Monday, December 15, 2014

Yellow Jackets handle Appalachian State

ATLANTA, Ga. - After a disappointing home loss and a long layoff, the Georgia Tech mens basketball team got back on the winning track Monday.

Marcus Georges-Hunt scored 15 points to lead four in double figures and the Yellow Jackets defeated Appalachian State 70-57 at McCamish Pavilion. It was the first game in nine days for Tech, which on December 6 was upset at home by USC-Upstate, but improved to 7-2 overall.

Appalachian State (3-4) had gotten to within 36-29 a minute and a half into the second half on buckets by Chris Burgess (team-high 15 points) and Tommy Spagnolo. It was still just a 45-36 deficit for the Mountaineers after Burgess assisted on Griffin Kinney’s lay up at the 14:05 mark, but Tech embarked on a 15-4 run that included Robert Sampson’s alley-oop dunk off a pass from Josh Heath and it was a 60-40 game with 10 1/2 minutes to go in the game.

Sampson did a little bit of everything off the bench, finishing with 10 points, eight rebounds and three assists.

“It doesn’t matter if I come off the bench, I take pride in rebounding, take pride in scoring, take part in defense,” said Sampson, an East Carolina transfer.

“I think he’s starting to get comfortable,” Tech coach Brian Gregory said of Sampson. “Some of the stuff he does, as much as his stats were good, he gets a lot of stuff done that isn’t on the stat sheet.
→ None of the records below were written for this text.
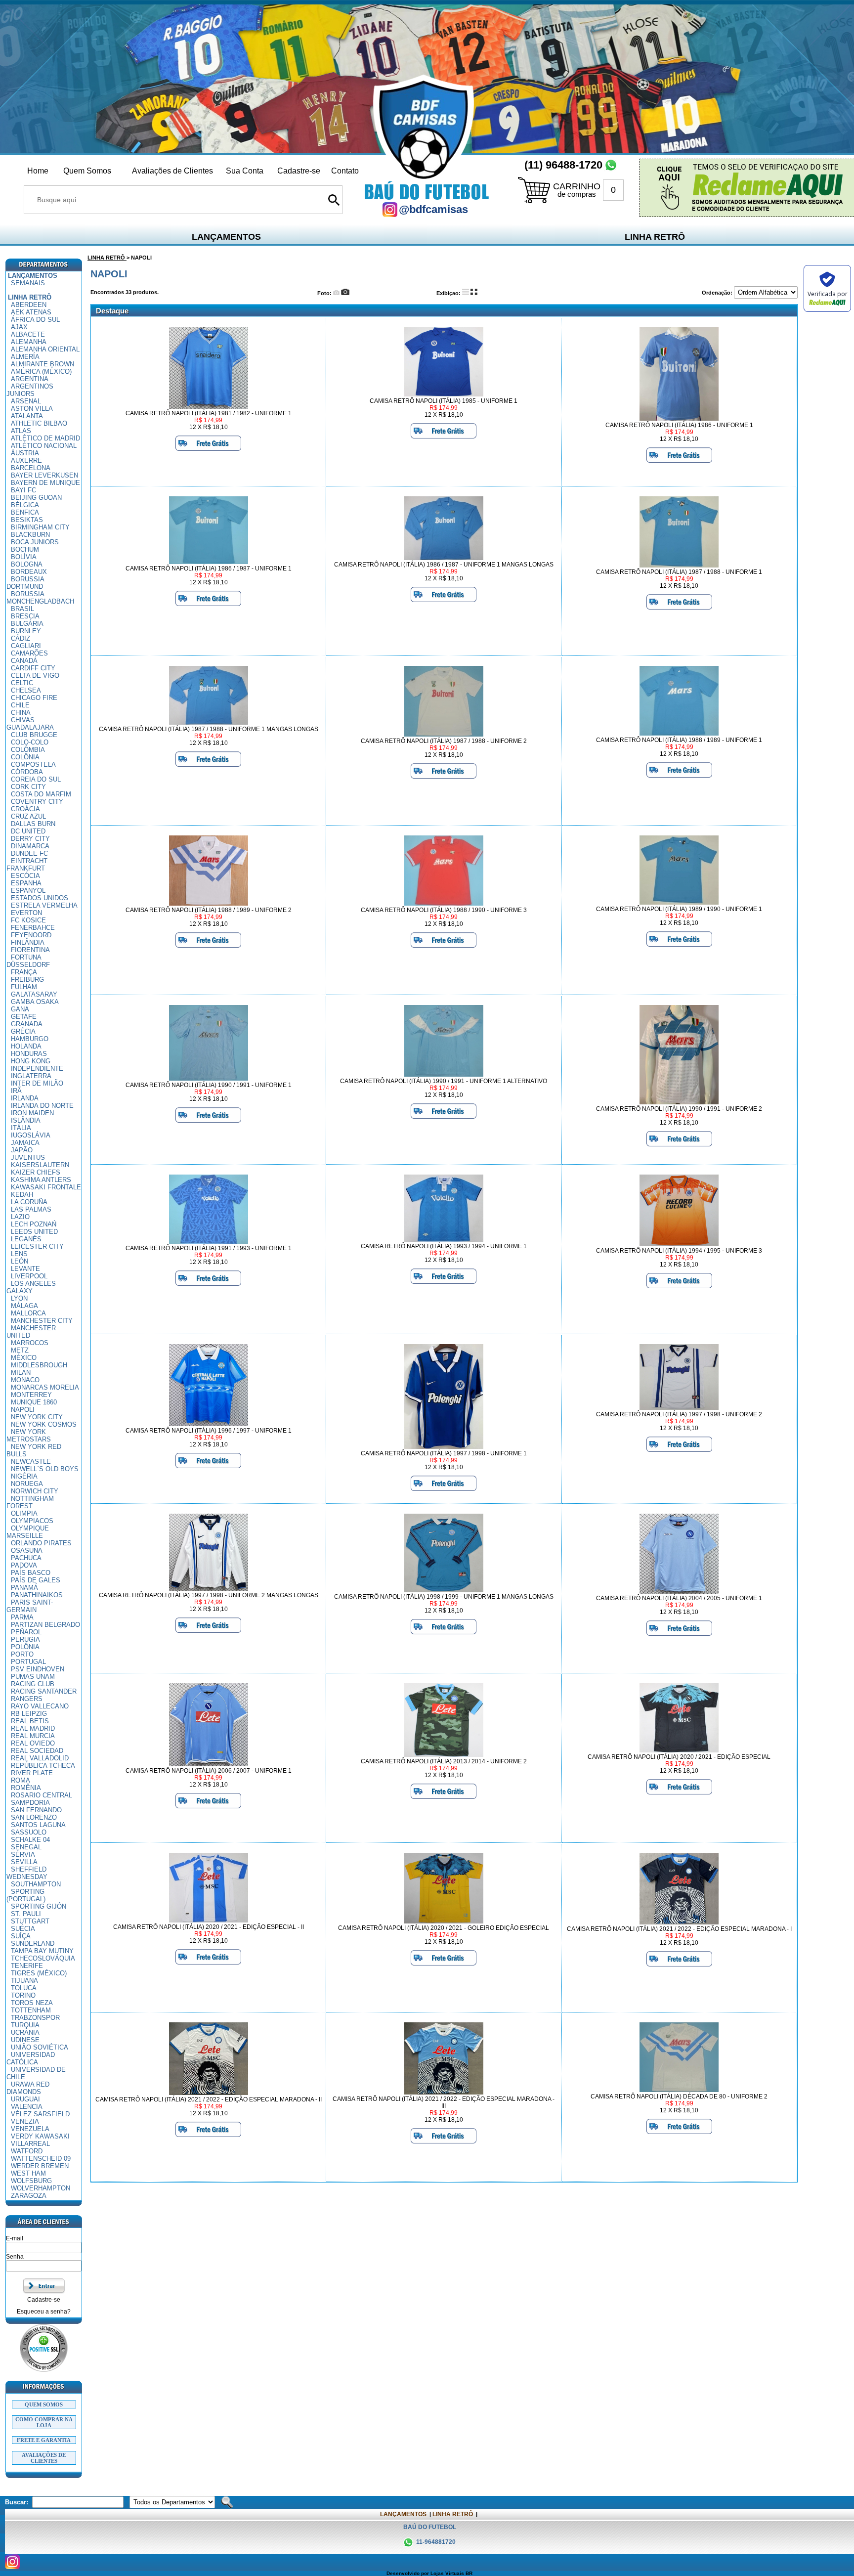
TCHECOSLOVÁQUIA (43, 1958)
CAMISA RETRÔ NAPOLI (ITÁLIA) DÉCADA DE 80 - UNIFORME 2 (679, 2096)
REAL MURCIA (33, 1736)
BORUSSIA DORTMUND (25, 582)
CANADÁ (24, 660)
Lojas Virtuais (448, 2573)
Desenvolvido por (408, 2573)
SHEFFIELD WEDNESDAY (26, 1873)
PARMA (22, 1617)
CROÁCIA (25, 809)
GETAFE (24, 1016)
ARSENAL (26, 401)
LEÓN (19, 1261)
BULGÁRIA (27, 623)
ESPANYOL (28, 890)
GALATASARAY (34, 994)
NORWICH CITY (34, 1491)
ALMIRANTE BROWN (42, 364)
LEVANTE (25, 1268)
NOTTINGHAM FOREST (30, 1502)
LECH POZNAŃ (33, 1224)
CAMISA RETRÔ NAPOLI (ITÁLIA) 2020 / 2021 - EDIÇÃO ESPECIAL (679, 1756)
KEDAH (22, 1194)
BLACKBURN (30, 534)
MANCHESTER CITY (42, 1320)
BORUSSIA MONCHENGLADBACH (40, 597)
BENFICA (25, 512)
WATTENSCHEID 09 (41, 2158)
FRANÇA (24, 972)
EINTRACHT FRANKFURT (26, 864)
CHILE (20, 705)
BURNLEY (26, 631)
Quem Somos (87, 171)
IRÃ (16, 1090)
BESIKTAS (27, 520)
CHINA (21, 712)
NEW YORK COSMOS (44, 1424)
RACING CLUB (32, 1684)
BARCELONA (30, 468)
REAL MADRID (33, 1728)
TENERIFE (27, 1965)
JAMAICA (25, 1142)
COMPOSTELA (33, 764)
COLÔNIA (25, 757)
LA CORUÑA (29, 1202)
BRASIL (22, 608)
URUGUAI (25, 2099)
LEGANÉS (26, 1239)
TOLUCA (24, 1988)
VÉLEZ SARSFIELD (40, 2114)
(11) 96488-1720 (563, 165)
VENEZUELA (30, 2129)
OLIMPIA (24, 1513)
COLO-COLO (29, 742)
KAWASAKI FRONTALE (46, 1187)
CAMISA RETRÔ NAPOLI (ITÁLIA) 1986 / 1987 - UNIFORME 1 (209, 568)
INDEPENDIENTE (37, 1068)
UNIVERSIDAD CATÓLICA (30, 2058)
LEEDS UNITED (34, 1231)
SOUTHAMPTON (36, 1884)
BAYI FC (23, 490)
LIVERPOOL (29, 1276)
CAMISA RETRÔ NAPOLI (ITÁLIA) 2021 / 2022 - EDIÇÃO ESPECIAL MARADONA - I (679, 1928)
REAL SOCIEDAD (37, 1750)
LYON (19, 1298)
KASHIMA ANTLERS (41, 1179)
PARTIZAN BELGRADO (45, 1624)
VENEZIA (25, 2121)
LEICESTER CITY (37, 1246)
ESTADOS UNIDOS (39, 898)
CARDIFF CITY (33, 668)
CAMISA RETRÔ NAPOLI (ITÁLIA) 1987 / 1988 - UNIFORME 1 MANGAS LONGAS (208, 729)
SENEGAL (26, 1847)
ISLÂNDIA (26, 1120)
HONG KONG (30, 1061)
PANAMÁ (24, 1587)
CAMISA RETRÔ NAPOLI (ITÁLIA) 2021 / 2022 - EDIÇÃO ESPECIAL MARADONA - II (208, 2099)
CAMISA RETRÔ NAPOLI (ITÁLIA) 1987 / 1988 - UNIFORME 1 (679, 571)
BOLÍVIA (24, 557)
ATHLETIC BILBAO (39, 423)
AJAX (19, 327)
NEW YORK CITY (37, 1417)
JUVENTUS (28, 1157)
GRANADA (27, 1024)
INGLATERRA (31, 1076)
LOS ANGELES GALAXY (31, 1287)
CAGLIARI (26, 646)
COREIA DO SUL (36, 779)
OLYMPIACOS (32, 1521)
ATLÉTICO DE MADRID (45, 438)
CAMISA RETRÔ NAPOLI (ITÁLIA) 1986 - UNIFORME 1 (679, 425)
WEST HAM (28, 2173)
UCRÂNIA (25, 2032)
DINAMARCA (30, 846)
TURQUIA (25, 2025)
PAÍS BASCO (30, 1572)
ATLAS (21, 431)
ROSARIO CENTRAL (41, 1795)
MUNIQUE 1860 (34, 1402)
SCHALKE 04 (30, 1839)
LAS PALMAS (31, 1209)
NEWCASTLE (31, 1461)
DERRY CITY (30, 838)
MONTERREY (31, 1394)
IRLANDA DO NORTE (42, 1105)
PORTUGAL (28, 1661)
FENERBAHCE (33, 927)
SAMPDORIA (30, 1802)
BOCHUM (25, 549)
He’s valuable. Very, very valuable for us.”

At one point in the early stages of the first half, Appalachian State led 11-6 after an 9-2 run that ended with Spagnolo’s drive and easy lay-in at the 16:18 mark. After a timeout, Tech went to its bench, and led by Sampson, who had a follow-dunk and assisted on Demarco Cox’s lay up in transition, went on an 11-0 run that gave the hosts a 17-11 lead with just under 10 minutes to play in the opening half.

“Didn’t get off to a great start, went to our bench, and those guys really played well,” Gregory said.

The visitors from Boone, North Carolina, who had gone more than six minutes without a point during Tech’s run, pulled even at 17-17 - Burgess capped the quick 6-0 spurt with a pull-up jumper that he banked in from the foul line - but Tech, namely Georges-Hunt, controlled the final eight minutes of the half.

Georges-Hunt scored 11 of his 15 points over the final six and a half minutes and Tech went into the locker room on a 19-8 run and held a 36-25 cushion at the break.

“Really just being assertive, being aggressive, stay on the attack,” Georges-Hunt said of the final stretch of the opening half. “Going into this game, we were hungry (and) the hard work that we had in practice it paid off.”

“Marcus the last 12 minutes of the first half was tremendous,” said Gregory. “That was big that he kind of took over (the) game during that stretch, because you need that.”

Cox scored 13 points and Tadric Jackson chipped in with 12 off the bench for Tech. For Appalachian State, Dustin Clarke added 13 points, though just four came the second half. It was the fifth overall meeting between the schools (Tech leads the series 5-0), and the first match up since December, 1998.